There are a few separable issues here I think.

First as you say, certain suffixes should not be eligible as matches at
all - .cold is one, and .part is another (partial inlining). As such
they should be filtered and removed as potential matches.

Second we need to fix the function sort/search logic.

Third we need to decide how to deal with cases where the function does
not correspond to an mcount boundary. It'd be interesting to see if the
filtering helps here, but part of the problem is also that we don't
currently have a mechanism to help guide the match between function name
and function site that is done when the fentry attach is carried out.
Yonghong and I talked about it in [1].

Addresses seem like the natural means to help guide that, so a
DATASEC-like set of addresses would help this matching. I had a WIP
version of this but it wasn't working fully yet.

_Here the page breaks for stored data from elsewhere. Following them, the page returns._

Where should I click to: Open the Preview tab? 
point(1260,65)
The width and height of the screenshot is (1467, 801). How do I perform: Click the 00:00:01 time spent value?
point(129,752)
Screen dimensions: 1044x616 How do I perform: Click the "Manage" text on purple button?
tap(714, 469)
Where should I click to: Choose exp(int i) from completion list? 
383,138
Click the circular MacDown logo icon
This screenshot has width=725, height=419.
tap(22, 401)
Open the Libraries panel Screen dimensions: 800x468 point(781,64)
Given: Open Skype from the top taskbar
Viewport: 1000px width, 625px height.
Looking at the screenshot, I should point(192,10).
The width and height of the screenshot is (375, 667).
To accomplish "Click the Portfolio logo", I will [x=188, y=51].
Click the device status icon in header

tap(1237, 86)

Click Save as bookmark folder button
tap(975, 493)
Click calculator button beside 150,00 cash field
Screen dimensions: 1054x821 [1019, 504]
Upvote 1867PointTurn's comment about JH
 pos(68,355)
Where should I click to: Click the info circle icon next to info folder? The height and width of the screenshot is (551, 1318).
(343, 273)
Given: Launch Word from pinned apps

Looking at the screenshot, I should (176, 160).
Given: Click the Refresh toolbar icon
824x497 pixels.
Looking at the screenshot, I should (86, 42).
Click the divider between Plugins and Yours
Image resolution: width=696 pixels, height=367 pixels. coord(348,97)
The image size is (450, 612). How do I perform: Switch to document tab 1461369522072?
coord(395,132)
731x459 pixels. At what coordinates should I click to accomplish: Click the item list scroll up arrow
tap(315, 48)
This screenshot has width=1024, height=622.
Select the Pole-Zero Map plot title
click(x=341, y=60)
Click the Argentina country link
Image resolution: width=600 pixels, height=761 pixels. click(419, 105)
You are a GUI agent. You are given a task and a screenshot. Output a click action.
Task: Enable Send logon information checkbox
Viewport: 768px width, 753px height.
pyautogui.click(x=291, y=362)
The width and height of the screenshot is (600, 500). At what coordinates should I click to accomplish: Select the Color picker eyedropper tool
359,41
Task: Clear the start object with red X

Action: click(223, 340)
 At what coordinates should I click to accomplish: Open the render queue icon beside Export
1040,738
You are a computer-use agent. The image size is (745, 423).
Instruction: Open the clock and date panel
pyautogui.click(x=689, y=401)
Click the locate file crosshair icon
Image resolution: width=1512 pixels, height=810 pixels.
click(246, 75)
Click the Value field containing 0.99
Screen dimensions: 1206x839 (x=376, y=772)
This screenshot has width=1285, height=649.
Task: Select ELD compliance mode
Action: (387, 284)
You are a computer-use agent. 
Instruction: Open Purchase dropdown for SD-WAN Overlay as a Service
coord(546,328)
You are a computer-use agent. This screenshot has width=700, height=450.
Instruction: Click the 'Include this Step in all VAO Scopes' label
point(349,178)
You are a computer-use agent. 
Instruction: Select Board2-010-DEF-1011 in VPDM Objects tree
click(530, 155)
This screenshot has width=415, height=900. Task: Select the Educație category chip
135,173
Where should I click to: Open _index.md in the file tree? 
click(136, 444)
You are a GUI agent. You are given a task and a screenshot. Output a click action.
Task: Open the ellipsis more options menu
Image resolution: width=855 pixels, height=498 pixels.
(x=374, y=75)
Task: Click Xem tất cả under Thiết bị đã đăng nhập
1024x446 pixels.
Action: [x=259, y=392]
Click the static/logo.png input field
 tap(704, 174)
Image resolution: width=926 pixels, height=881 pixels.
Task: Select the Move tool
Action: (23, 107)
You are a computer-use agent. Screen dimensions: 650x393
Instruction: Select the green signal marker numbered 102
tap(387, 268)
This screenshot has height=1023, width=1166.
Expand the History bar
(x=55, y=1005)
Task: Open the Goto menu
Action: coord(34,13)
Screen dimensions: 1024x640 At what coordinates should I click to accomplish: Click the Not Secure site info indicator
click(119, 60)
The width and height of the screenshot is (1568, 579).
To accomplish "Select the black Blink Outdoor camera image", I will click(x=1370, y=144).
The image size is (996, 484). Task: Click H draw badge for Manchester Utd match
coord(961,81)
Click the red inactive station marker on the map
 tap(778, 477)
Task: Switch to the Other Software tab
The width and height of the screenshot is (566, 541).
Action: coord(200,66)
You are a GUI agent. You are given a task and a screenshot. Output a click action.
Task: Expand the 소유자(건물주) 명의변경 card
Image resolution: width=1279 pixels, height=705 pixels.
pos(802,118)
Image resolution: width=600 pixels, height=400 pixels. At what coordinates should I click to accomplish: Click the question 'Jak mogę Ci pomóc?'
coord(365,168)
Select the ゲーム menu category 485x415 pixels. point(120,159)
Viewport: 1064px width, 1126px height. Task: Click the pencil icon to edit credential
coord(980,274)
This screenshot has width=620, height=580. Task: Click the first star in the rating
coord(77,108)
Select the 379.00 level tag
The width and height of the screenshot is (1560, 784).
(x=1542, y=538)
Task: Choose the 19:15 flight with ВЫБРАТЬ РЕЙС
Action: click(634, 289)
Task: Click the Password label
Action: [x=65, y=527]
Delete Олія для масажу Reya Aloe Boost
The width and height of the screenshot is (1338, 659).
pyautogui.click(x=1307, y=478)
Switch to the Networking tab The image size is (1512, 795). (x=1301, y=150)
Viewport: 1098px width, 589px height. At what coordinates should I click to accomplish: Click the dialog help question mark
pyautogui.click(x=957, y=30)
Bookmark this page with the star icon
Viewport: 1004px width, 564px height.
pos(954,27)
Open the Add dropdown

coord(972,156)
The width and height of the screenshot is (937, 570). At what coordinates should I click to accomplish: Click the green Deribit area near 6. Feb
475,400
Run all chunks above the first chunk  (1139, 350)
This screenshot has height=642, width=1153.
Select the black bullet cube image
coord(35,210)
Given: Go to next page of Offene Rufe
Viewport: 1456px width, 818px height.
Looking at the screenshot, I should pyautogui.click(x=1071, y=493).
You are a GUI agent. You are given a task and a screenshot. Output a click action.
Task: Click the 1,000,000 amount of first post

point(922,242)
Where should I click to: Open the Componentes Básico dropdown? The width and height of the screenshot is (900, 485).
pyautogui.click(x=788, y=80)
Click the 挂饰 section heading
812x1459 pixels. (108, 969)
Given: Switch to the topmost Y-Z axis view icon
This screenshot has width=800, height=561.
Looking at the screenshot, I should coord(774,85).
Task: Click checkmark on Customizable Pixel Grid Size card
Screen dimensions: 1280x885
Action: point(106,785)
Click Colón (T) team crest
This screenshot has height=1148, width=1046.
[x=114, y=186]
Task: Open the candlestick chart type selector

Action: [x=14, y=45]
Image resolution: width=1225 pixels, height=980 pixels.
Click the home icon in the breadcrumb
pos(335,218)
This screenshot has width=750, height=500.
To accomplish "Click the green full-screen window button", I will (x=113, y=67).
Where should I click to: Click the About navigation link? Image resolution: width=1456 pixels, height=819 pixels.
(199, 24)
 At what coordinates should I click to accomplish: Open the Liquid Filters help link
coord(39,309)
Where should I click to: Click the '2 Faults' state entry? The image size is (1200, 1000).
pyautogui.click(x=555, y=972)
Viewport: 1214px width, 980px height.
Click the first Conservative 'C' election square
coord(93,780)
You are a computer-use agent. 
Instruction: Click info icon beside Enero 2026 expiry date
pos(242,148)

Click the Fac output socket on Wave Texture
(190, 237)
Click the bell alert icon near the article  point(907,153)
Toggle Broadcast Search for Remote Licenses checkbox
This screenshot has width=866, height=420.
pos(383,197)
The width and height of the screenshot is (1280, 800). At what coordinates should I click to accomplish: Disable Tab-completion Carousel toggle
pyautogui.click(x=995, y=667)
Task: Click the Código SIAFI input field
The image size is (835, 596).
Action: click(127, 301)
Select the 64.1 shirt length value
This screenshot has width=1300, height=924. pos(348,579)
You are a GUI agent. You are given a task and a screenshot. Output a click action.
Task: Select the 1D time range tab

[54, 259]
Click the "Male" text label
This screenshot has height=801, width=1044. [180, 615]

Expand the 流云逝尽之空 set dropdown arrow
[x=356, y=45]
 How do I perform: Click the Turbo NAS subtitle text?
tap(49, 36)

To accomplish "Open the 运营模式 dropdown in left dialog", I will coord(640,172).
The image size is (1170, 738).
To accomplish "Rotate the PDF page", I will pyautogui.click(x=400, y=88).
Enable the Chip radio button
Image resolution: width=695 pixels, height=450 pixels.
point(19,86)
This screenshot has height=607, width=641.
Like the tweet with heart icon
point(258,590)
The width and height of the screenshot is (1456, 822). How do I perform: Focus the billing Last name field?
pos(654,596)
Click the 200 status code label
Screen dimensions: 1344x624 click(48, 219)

I'll revive it and see
if I can get it out as an RFC. Needs to take into account the work being
done on inlines too [1].

In terms of the tracer's actual intent, multi-site functions are often
"static inline" functions in a .h file that don't actually get inlined;
the user intent would be often to trace all instances, but it seems to
me we need to provide a means to support both this or to trace a
specific instance. How the latter is best represented from the tracer
side I'm not sure; raw addresses would be one way I suppose. Absent an
explicit request from the tracer I'm not sure what heuristics make most
sense; currently we just pick the first instance I suspect, and might
need to continue to do so for backwards compatibility.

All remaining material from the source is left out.